La coordination générale du Salon de la Lecture (SALEC), a organisé ce mercredi 21 avril à Conakry, un atelier d’écriture pour ses différents lauréats. Conduit par l’écrivain Camerounais Eugène Ébodé et celui guinéen Thierno Hamidou Bah, les échanges ont permis à ces élèves et étudiants, d’acquérir des connaissances sur comment écrire un livre.

Précisant que cette formation est le fruit d’une promesse tenue, lors de la conférence de presse du Salon de la Lecture, Kadiatou Kaba, coordinatrice du SALEC, explique les raisons : « Pour être un bon écrivain, il faut déjà être un bon lecteur, quand on est un bon lecteur comme ça, on saura réellement comment structurer, les phrases et comment les agencer.
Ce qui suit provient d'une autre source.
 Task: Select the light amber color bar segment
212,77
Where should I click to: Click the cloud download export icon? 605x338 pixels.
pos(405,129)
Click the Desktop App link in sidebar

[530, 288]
Alors pour être aussi lecteur, il faut déjà qu’il y ait des documents et ouvrages pour qu’il y ait des livres, il faut aussi qu’il y ait des écrivains, donc aujourd’hui la mission déjà, c’est de faire en sorte qu’il y ait plus de lecteurs et je pense que nous sommes en train de réussir cela à travers le Salon de la Lecture ».

Eugène Ébodé quant à lui, dit avoir retenu de cette rencontre, « l’implication des jeunes dans le processus de démocratisation de la lecture ». Parlant de ce qui adviendra de cet enseignement donné à ces lauréats, il souligne que « C’est l’avenir qui le dira », avant de renchérir par ces mots : « S’ils ont pris conscience, je pense qu’ils l’ont fait, et s’ils pratiquent la discipline de lecture, avec l’idée qu’ils vont donner leur propre avis, un avis argumenté, structuré sur ce qu’ils ont lu, pour qu’après eux, le lecteur qui prend connaissance de leur texte, ait vraiment envie de rentrer comme un partenaire nécessaire de la circulation du livre. »
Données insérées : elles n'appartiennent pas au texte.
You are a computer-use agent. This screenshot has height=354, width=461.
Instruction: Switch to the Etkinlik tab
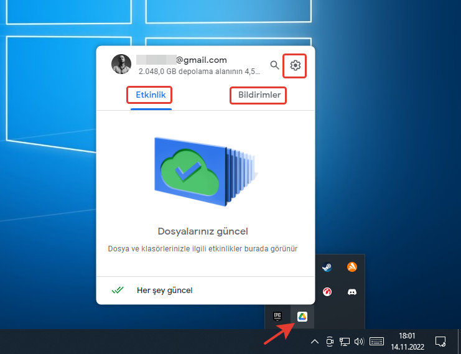click(150, 95)
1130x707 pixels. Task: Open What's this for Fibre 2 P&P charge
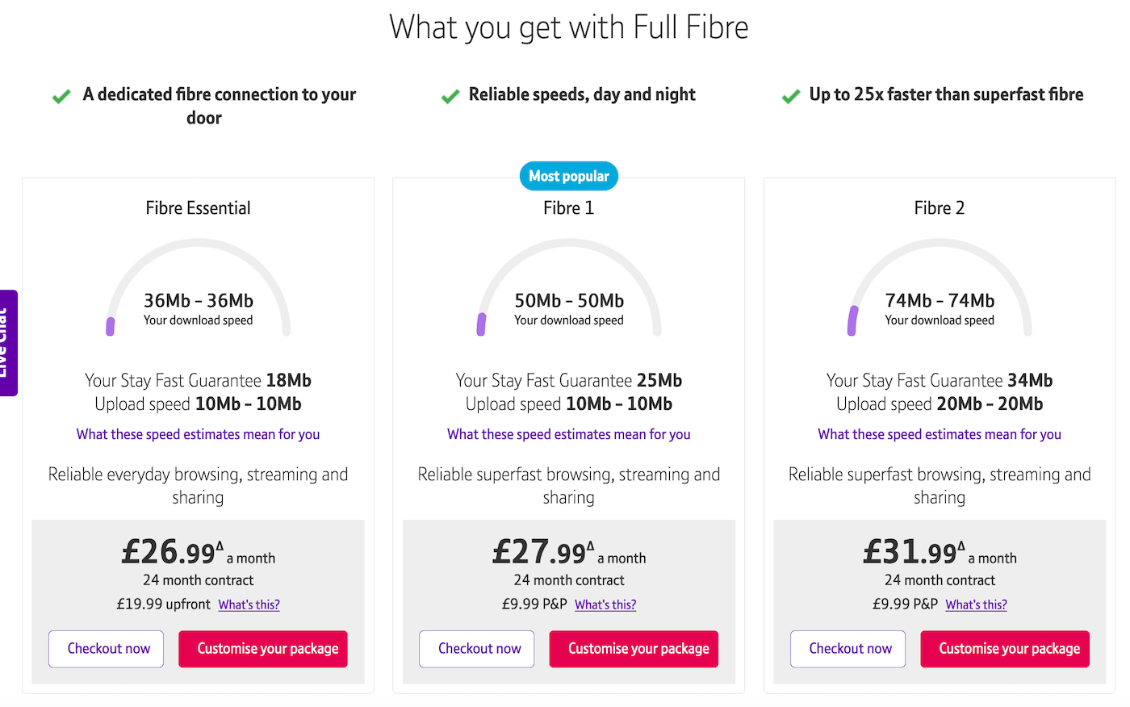pyautogui.click(x=976, y=604)
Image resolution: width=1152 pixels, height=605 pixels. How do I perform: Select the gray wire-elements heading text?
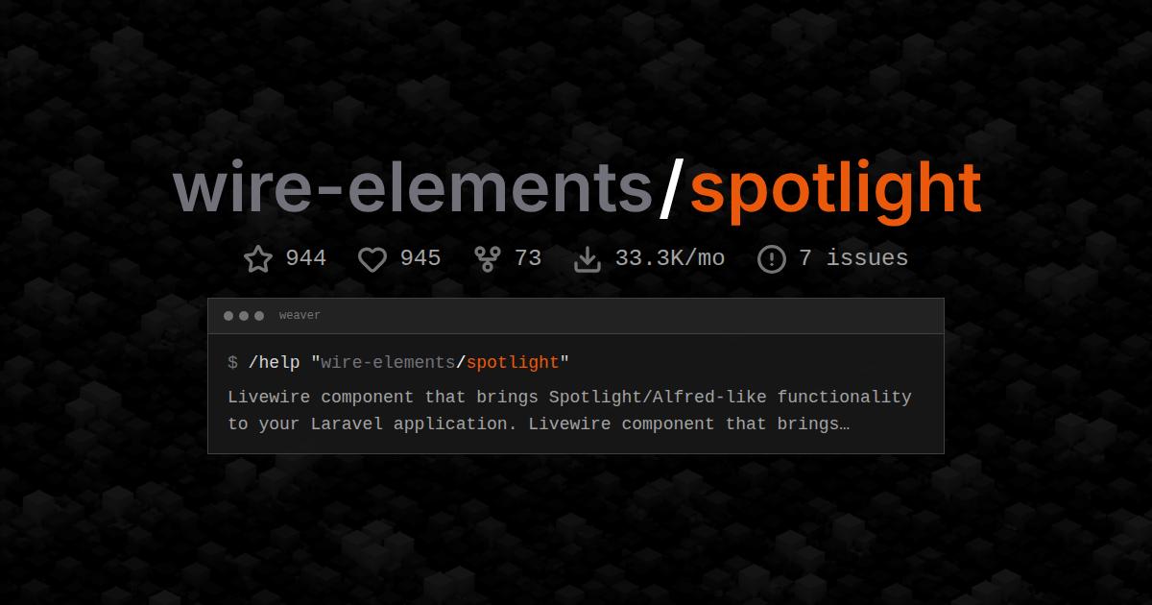413,188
Mina Kim Camara, une des participantes à cette formation qui dit rêver depuis toute petite d’être écrivaine, souligne avoir « appris le peu qu’il fallait savoir pour être écrivaine ».

Cette initiative des organisateurs du SALEC, démontre sans doute leur volonté à assurer aux lauréats, un accompagnement technique.